Tintin81
Tintin81

Reputation: 10207

Why namespace YAML localization files in Rails?

I am localizing a Rails app and I wonder why people do this:

# de.yml
helpers:
  select:
    prompt: "Bitte wählen..."
  submit:
    create: "Erstellen"
    submit: "Speichern"
    update: "Aktualisieren"

# some_view.html.erb
f.submit t('helpers.submit.update')

This seems to be the standard way of doing it.

But why not just do this instead:

# de.yml
prompt: "Bitte wählen..."
create: "Erstellen"
submit: "Speichern"
update: "Aktualisieren"

# some_view.html.erb
f.submit t('update')

What's the point of namespacing YAML files anyway? It just forces me to repeat the same paths (helpers.submit.update) all the time.

I don't get it...

Can anybody help me out here?

Upvotes: 1

Views: 737

Answers (2)

kr1
kr1

Reputation: 7485

if we leave aside the need for namespaces for the localization of dates and active record messages, gems and plugins.... there are a number of advantages in namespacing your own i18n data, especially when applications become complex and/or evolve over time:

  • it allows you to change the translation for a key for special cases, e.g. when you add a new language in which e.g. the creation of a message does not use the same word as the creation of a picture.
  • namespaced files are much easier to translate and maintain (you don't have to check the code to see, for example, if all occurrences of create can be translated with erstellen in the other language).
    this point becomes even more important if you hire external translators.
  • navigating the huge amount of keys and locating those in need of modification is easier, once the project gets big.

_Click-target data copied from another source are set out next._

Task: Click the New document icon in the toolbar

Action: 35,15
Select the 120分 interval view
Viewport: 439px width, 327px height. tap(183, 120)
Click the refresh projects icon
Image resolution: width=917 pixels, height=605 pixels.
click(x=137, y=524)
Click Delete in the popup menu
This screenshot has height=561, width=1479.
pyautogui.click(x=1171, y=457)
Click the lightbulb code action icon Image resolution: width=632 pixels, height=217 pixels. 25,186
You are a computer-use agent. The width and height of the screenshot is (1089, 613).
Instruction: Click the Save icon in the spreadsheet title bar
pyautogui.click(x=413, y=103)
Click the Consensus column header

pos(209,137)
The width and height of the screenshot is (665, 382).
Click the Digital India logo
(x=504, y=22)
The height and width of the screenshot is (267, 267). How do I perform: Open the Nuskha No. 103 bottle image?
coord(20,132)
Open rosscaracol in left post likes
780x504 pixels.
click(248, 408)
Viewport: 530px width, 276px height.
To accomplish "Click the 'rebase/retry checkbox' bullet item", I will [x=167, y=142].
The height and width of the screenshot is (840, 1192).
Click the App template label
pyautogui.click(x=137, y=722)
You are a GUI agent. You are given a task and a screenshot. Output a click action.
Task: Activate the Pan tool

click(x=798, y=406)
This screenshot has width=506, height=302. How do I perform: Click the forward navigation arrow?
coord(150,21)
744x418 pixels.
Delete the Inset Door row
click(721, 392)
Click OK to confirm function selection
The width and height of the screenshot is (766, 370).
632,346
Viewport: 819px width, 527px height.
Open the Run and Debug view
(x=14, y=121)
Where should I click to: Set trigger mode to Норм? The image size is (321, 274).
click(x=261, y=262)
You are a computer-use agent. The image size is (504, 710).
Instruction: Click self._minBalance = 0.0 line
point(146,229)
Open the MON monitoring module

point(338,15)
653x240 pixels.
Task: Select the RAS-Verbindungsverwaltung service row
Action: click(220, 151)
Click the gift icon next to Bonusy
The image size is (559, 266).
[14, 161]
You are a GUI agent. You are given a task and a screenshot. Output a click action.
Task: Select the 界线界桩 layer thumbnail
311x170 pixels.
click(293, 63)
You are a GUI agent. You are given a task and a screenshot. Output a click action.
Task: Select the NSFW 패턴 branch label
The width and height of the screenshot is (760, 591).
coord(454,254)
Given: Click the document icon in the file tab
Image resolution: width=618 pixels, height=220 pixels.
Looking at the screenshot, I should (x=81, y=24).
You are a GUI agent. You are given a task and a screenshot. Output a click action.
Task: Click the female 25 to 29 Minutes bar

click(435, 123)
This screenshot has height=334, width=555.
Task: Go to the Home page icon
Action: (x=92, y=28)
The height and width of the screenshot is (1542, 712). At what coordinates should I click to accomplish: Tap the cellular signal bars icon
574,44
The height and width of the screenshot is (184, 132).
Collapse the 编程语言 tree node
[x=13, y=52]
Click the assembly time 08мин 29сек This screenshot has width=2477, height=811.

if, on the other hand, only programmers touch the yaml-files and your project is not big, I agree with you, go with the flat file.
in this scenario, even fake namespaces like messages_create or pictures_create can have the advantage that they are easier to locate in textfiles, with grep/ack, etc.

Upvotes: 2

Daniel Evans
Daniel Evans

Reputation: 6818

The reason is quite simple, in a normal rails app you may have hundreds or thousands of different values. These values may have the same name but have subtle differences. If you went only top level, as you are saying, then they easily become ambiguous: you won't know which labels belong with which views/models.

Imagine this:

name_missing: "you must enter a name"

If you were to see that in a YAML file you wouldn't know if that is meant to be used for a product name a user name or something else. So you would have to search your code and see where it is used.

Whereas, something like:

product:
  validation_errors:
    name_missing: "you must enter a name"

is unambiguous.

It may seem arbitrary to see a huge tree of fields, but when dealing with thousands or tens of thousands of labels and copy snippets organization is critical to maintainability.